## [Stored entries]

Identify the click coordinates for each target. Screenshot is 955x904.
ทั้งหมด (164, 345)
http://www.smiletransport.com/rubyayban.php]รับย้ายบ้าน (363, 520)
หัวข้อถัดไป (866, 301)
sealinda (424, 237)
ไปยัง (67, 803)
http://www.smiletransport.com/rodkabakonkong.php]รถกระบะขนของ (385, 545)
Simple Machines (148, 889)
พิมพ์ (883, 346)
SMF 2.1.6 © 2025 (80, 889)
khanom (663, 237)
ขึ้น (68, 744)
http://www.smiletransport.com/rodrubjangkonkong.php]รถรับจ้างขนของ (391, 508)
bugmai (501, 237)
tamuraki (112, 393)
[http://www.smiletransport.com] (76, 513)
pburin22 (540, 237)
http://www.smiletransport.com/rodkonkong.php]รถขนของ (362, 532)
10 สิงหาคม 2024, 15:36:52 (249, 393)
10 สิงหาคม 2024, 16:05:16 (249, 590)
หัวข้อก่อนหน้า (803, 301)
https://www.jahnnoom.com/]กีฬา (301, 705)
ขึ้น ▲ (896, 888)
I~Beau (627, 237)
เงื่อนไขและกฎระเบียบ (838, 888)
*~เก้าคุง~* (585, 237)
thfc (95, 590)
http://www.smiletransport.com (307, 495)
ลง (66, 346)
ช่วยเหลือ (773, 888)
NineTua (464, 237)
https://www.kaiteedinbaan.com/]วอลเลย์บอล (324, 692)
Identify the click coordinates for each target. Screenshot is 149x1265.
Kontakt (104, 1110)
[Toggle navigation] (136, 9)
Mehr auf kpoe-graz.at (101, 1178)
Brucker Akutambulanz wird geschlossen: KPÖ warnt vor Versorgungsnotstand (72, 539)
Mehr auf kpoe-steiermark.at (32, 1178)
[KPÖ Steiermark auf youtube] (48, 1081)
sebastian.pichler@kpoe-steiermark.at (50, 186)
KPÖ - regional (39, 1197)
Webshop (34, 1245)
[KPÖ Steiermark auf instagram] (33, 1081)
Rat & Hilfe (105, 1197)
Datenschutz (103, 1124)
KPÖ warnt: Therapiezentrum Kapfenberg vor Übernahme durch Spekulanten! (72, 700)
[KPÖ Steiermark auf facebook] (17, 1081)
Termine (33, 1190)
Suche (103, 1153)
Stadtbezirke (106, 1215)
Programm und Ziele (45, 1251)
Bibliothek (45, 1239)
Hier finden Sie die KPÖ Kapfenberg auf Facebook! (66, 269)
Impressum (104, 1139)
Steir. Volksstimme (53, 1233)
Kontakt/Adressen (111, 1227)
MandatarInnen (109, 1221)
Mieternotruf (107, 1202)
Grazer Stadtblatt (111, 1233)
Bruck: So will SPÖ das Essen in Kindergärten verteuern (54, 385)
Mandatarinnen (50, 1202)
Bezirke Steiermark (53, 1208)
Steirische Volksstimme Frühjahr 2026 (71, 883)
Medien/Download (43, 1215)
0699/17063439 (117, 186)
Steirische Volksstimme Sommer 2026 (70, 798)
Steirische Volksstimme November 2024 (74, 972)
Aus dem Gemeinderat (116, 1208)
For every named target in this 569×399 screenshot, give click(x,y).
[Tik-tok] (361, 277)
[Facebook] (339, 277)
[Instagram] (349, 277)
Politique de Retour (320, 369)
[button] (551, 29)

## [Task brief]
Repeat word for word the lines of the listing from the one containing "Webshop (34, 1245)" through the final line, both included.

## [Result for this task]
Webshop (34, 1245)
[KPÖ Steiermark auf instagram] (33, 1081)
Rat & Hilfe (105, 1197)
Datenschutz (103, 1124)
KPÖ warnt: Therapiezentrum Kapfenberg vor Übernahme durch Spekulanten! (72, 700)
[KPÖ Steiermark auf facebook] (17, 1081)
Termine (33, 1190)
Suche (103, 1153)
Stadtbezirke (106, 1215)
Programm und Ziele (45, 1251)
Bibliothek (45, 1239)
Hier finden Sie die KPÖ Kapfenberg auf Facebook! (66, 269)
Impressum (104, 1139)
Steir. Volksstimme (53, 1233)
Kontakt/Adressen (111, 1227)
MandatarInnen (109, 1221)
Mieternotruf (107, 1202)
Grazer Stadtblatt (111, 1233)
Bruck: So will SPÖ das Essen in Kindergärten verteuern (54, 385)
Mandatarinnen (50, 1202)
Bezirke Steiermark (53, 1208)
Steirische Volksstimme Frühjahr 2026 (71, 883)
Medien/Download (43, 1215)
0699/17063439 (117, 186)
Steirische Volksstimme Sommer 2026 (70, 798)
Steirische Volksstimme November 2024 (74, 972)
Aus dem Gemeinderat (116, 1208)
For every named target in this 569×399 screenshot, give click(x,y).
[Tik-tok] (361, 277)
[Facebook] (339, 277)
[Instagram] (349, 277)
Politique de Retour (320, 369)
[button] (551, 29)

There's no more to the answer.